The contents of this subject are based on the 17 sustainable development goals of the United Nations, so we, the teachers, need to spend hours studying the subject in order to understand it and to implement it. In particular, the five-standard (systematic, global, critical, innovative, collaborative) approach makes it harder to follow because there are skills that even the teachers themselves must learn. However, thanks to this Learning – Teaching – Learning method that we employ, working with our students become more interesting and effective.

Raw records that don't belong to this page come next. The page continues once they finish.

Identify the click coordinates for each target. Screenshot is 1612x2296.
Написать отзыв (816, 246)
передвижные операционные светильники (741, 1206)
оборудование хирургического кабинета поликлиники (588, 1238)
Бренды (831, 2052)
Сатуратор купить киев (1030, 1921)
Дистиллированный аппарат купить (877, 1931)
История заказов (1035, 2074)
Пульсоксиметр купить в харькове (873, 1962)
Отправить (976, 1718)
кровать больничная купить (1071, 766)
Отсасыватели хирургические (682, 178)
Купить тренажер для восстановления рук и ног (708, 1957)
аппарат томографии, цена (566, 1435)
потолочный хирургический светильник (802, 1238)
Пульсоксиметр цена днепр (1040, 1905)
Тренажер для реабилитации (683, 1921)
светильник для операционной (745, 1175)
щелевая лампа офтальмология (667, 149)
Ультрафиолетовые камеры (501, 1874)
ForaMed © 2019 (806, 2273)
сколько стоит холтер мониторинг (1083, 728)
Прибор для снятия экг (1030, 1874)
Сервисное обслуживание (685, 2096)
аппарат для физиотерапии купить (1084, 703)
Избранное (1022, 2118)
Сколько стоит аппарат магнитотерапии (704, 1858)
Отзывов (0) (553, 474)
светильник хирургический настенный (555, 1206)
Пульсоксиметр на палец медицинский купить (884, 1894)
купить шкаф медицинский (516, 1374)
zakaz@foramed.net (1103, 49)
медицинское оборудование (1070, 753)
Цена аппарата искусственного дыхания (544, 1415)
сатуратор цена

After approaching justice issues in different ways, each student will choose an issue that interests them personally, and study it thoroughly before giving a presentation and debating it with a group of teachers and friends. Each answer, each presentation is unique, created by each student after their study process. More importantly, after seeing my 10-year-old students grow step by step and participate in interviews and surveys, I believe that my students are being armed with essential skills to prepare them well for the 21st century, an era of technology.

Then, in phase 2 of the subject, based on their individual interests, the students form groups based on shared interests in order to make action plans with the hope of making small positive contributions to their community. With the overall theme of “Moral standards in the society”, the students form action groups specializing in helping the disabled have a more equal life, helping Vinschool Metropolis students follow moral standards better, or helping street heroes stay safe, etc.

I’m so excited to join with and support my students, and I love seeing how much they grow. Learning by doing – I believe that doing, experiencing, making mistakes and correcting them are among the most intelligent and productive ways to learn. That is what this subject offers my students. It’s impossible to measure students’ knowledge in numbers, but the lifelong learning skills and the living-together skills which the students of the Z generation are gaining will help them develop much more than we did!